● **DATA FOR THE TASK**:
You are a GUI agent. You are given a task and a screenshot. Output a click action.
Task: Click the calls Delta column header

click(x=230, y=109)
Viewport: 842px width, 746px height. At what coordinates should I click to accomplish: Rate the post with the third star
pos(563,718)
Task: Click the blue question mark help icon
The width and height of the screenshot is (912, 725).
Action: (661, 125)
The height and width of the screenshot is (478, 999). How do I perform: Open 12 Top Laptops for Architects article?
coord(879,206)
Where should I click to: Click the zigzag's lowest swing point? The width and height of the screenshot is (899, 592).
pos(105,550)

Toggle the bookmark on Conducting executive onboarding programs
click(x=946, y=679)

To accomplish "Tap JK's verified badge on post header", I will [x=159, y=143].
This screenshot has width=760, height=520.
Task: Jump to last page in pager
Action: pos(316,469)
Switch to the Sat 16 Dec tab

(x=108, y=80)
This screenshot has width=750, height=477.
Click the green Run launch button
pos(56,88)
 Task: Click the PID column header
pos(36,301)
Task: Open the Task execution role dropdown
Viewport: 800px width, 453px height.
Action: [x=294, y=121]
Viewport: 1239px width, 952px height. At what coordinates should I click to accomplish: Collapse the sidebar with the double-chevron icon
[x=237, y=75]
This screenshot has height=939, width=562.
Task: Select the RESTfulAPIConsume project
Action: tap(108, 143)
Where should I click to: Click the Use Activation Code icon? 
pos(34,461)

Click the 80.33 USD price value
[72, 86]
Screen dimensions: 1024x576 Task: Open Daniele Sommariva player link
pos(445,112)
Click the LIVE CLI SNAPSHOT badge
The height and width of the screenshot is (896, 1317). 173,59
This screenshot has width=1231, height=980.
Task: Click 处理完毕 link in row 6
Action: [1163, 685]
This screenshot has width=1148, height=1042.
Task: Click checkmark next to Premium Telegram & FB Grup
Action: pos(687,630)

● **ACTION ITEM**:
Output only the lines from the one containing "Toggle the bookmark" through the end of the material, please, exactly as they appear.

● **EXERCISE RESULT**:
Toggle the bookmark on Conducting executive onboarding programs
click(x=946, y=679)

To accomplish "Tap JK's verified badge on post header", I will [x=159, y=143].
This screenshot has width=760, height=520.
Task: Jump to last page in pager
Action: pos(316,469)
Switch to the Sat 16 Dec tab

(x=108, y=80)
This screenshot has width=750, height=477.
Click the green Run launch button
pos(56,88)
 Task: Click the PID column header
pos(36,301)
Task: Open the Task execution role dropdown
Viewport: 800px width, 453px height.
Action: [x=294, y=121]
Viewport: 1239px width, 952px height. At what coordinates should I click to accomplish: Collapse the sidebar with the double-chevron icon
[x=237, y=75]
This screenshot has height=939, width=562.
Task: Select the RESTfulAPIConsume project
Action: tap(108, 143)
Where should I click to: Click the Use Activation Code icon? 
pos(34,461)

Click the 80.33 USD price value
[72, 86]
Screen dimensions: 1024x576 Task: Open Daniele Sommariva player link
pos(445,112)
Click the LIVE CLI SNAPSHOT badge
The height and width of the screenshot is (896, 1317). 173,59
This screenshot has width=1231, height=980.
Task: Click 处理完毕 link in row 6
Action: [1163, 685]
This screenshot has width=1148, height=1042.
Task: Click checkmark next to Premium Telegram & FB Grup
Action: pos(687,630)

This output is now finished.